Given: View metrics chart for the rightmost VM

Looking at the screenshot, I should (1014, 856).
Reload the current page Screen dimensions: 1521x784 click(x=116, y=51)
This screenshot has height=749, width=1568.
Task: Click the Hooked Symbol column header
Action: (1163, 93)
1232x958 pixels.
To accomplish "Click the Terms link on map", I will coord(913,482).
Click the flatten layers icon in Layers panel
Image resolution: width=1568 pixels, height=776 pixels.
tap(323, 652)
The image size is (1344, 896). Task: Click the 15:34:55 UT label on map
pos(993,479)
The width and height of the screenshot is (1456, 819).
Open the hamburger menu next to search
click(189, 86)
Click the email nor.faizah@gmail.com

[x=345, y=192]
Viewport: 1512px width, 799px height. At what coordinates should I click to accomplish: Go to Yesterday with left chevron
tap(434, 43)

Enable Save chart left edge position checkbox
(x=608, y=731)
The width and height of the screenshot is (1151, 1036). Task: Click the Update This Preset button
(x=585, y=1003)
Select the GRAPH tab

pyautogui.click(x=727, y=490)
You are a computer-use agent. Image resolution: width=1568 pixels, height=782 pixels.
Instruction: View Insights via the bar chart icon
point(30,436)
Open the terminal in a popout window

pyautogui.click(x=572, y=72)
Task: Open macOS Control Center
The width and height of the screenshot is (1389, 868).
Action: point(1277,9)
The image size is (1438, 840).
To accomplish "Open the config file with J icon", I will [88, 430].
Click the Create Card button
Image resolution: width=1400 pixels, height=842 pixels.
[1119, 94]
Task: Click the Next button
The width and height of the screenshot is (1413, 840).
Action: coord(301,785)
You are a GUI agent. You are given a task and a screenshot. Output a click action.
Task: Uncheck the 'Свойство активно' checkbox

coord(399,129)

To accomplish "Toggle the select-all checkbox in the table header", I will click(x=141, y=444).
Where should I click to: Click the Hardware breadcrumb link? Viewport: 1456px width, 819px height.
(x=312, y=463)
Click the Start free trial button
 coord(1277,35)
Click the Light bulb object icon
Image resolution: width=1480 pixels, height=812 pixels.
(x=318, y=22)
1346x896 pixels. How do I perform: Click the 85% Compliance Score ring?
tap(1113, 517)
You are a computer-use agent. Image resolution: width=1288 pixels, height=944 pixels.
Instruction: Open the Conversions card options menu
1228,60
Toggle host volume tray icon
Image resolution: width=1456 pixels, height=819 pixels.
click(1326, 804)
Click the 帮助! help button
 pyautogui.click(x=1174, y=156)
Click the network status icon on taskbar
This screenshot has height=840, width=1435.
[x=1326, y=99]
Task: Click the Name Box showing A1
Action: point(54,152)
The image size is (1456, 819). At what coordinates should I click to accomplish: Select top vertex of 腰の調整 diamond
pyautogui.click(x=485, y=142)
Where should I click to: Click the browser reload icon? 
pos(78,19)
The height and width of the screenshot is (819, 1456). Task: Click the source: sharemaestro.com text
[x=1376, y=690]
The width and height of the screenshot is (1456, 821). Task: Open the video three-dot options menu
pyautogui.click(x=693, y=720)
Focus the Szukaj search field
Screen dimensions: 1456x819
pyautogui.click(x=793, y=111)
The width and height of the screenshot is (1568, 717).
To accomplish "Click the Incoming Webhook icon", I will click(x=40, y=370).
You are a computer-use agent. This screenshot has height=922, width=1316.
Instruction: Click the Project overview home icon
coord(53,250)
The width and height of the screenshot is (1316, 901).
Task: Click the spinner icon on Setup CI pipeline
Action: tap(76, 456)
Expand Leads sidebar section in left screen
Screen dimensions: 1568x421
+--
== YOUR INSTRUCTIONS ==
Copy each line holding the word "agent" from the listing above.

== EXERCISE RESULT ==
You are a computer-use agent. Image resolution: width=1568 pixels, height=782 pixels.
You are a GUI agent. You are given a task and a screenshot. Output a click action.
You are a computer-use agent. Image resolution: width=1288 pixels, height=944 pixels.
You are a computer-use agent. This screenshot has height=922, width=1316.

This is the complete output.